Mis primos ardieron como antorchas cuando les di lectura de esa correspondencia. Gritaban, chisporroteaban, desenvainaban las espadas y corrían por la galería de los bustos como si anduvieran ya entre gentes hostiles. Fueron ellos, en realidad, quienes resolvieron nuestra partida para la guerra; ellos y el clamor popular que vibraba en torno, y los retratos acusadores que me espiaban con aceros blandidos. Me trajeron el peto de plata, con la osa nielada que vencía a dragones y grifos, grabada en el centro; y el casco ornado de heráldicas figuras, de rosas y sierpes de oro. Eran los que había ceñido en la ceremonia de mi boda, el día en que escolté a Julia en su carro alegórico por los campos fragantes. Me calzaron las espuelas, me tendieron el estoque, me revistieron delante de un espejo que sostenía Segismundo. Parloteaban los tres simultáneamente, ajustando hebillas, desplazando metales. Yo los dejaba hacer como si se tratase de una fiesta de máscaras, y de hito en hito me observaba en la gran luna, grotesco, tortuoso, como un cantante wagneriano que avanzaba en la madurez y ensayaba vanamente, rodeado de sastres y empleados de la utilería teatral, ademanes bélicos. Pero esas armas no servían. Así lo dije a mis primos. Una cosa había sido desfilar por la campiña, alegremente, majestuosamente, en medio de las mariposas y de las exclamaciones de los paisanos, y otra, muy distinta, era ir a la guerra.

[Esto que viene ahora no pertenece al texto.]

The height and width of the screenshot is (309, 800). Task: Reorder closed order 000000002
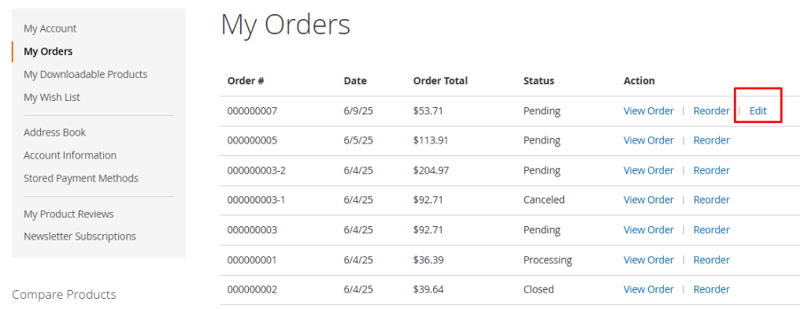click(711, 289)
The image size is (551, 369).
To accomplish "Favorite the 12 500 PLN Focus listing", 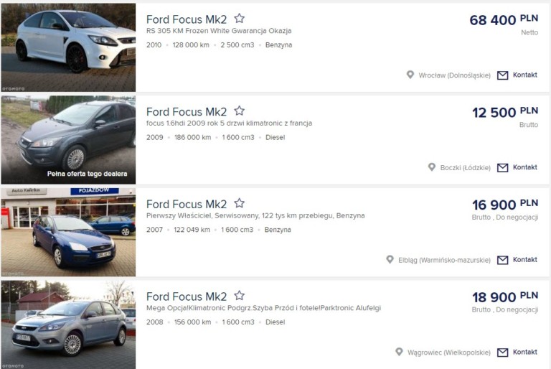I will point(240,111).
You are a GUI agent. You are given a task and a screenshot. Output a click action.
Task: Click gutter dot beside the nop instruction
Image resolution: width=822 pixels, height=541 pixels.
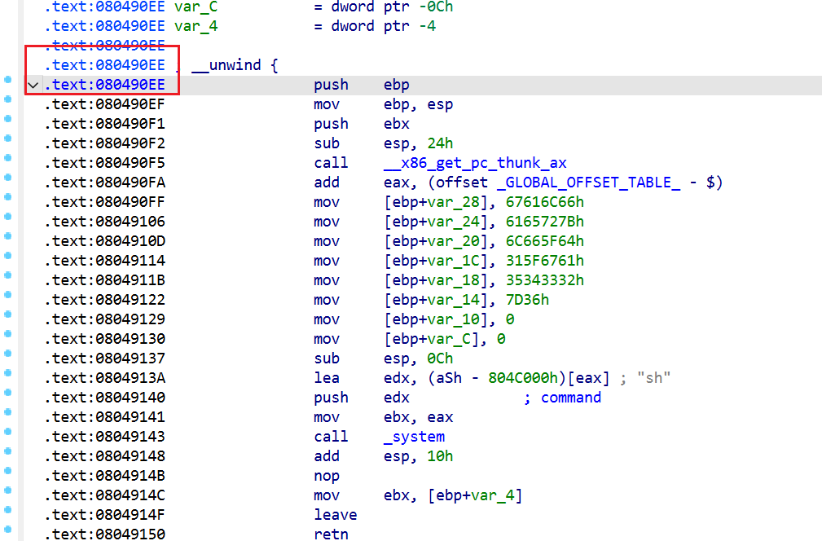tap(8, 471)
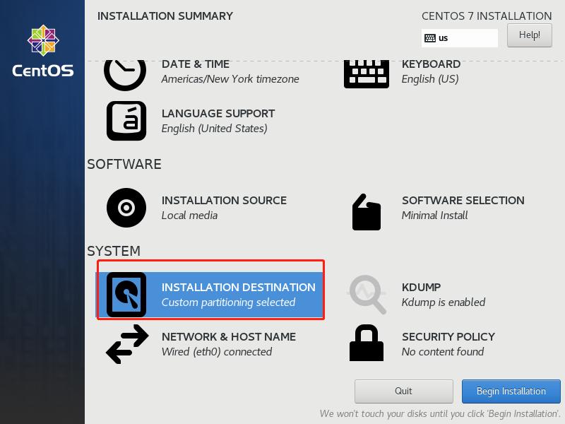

Orso, Mateo y Segismundo no cejaron en su empeño. Arrimaron escaleras a los muros y bajaron de las panoplias las armaduras ancestrales. Retumbó el castillo con el estrépito de los guanteletes, de los cuernos, de las borgoñotas, de las rodelas, de los arneses, de los estandartes, que se les escapaban de las manos y caían, sonoros, sobre las losas del piso, arrancando chispas. Los pajes amontonaban encima de los arcones la oxidada confusión de los hierros antiguos, que pulían y lustraban. Nada me convenía, nada. Mis antepasados habían sido gigantes. Desaparecía, como dentro de escafandras, dentro de sus corazas inmensas. Mis primos se miraban entre sí, espantados, y me miraban, semidesnudo delante del espejo, flanqueado de heroicos fragmentos inútiles.